Death No Longer Entrances Me

I did not have time to cruise the whole INATS-West show three weeks ago, but I did walk through the big Llewellyn booth, since it was close by my friends’ booth.

I scooped up some of the free stuff, including a flier for “a Gothic Book of the Dead.

It’s one of life’s little ironies that I missed the whole Goth movement by just a few years. I would have been perfect for it.

I had the look: Tall, slim, dark hair, green eyes, and pale skin — if I stayed out of the Colorado sun, which I did not do. (Being pale in Portland, Oregon, was pretty easy, however.)

I tended to wear vests and silk scarves, and at age 17 had a seamstress friend sew me a cape — grey with black lining, which fell somewhere between Elvish and Army of Northern Virginia.

In my late teens and early twenties, I liked to take long walks at night, even through cemeteries. (Living near Portland’s Mount Scott cemetery complex was a bonus during my junior year at Reed.) I wrote poetry and thought that the Arnold Bocklin type font was the coolest.

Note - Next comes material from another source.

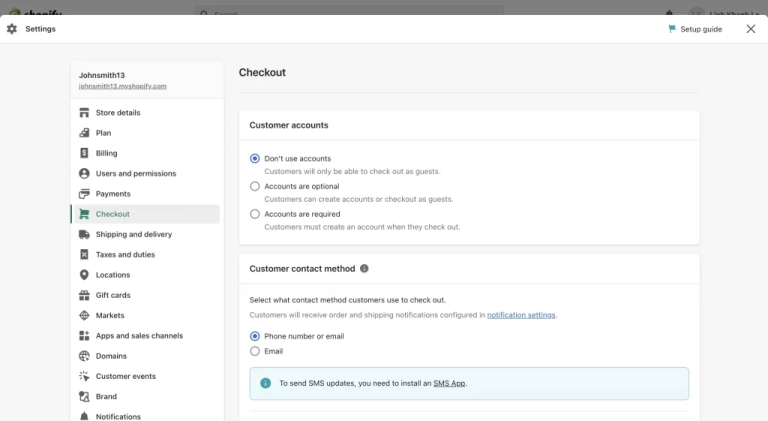Click the Customer events icon

point(84,376)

You get the picture.

Moving (unknown to me) towards Paganism, which I formally adopted the summer that I turned 21, I might have been attracted to suggestions on how to benefit from a book that discussed, “Meditating on gravestone sculptures, creating a necromantic medicine bag, keeping a personal book of the dead, and other exercises will help you explore the vital, transformative forces of death.”

Now, though, I am more likely to say, “You go right ahead — I’ll pass.”

This is not to say that the Dead cannot be influential sometimes. But I don’t get all gushy about walking in cemeteries anymore. Too many people close to me have died in the last five years, and I have developed a nice sideline in estate and family trust management, not that I ever wanted to do it. You want a “personal book of the dead”? How about the file boxes full of documents in the garage, the resting places of the ka-soul?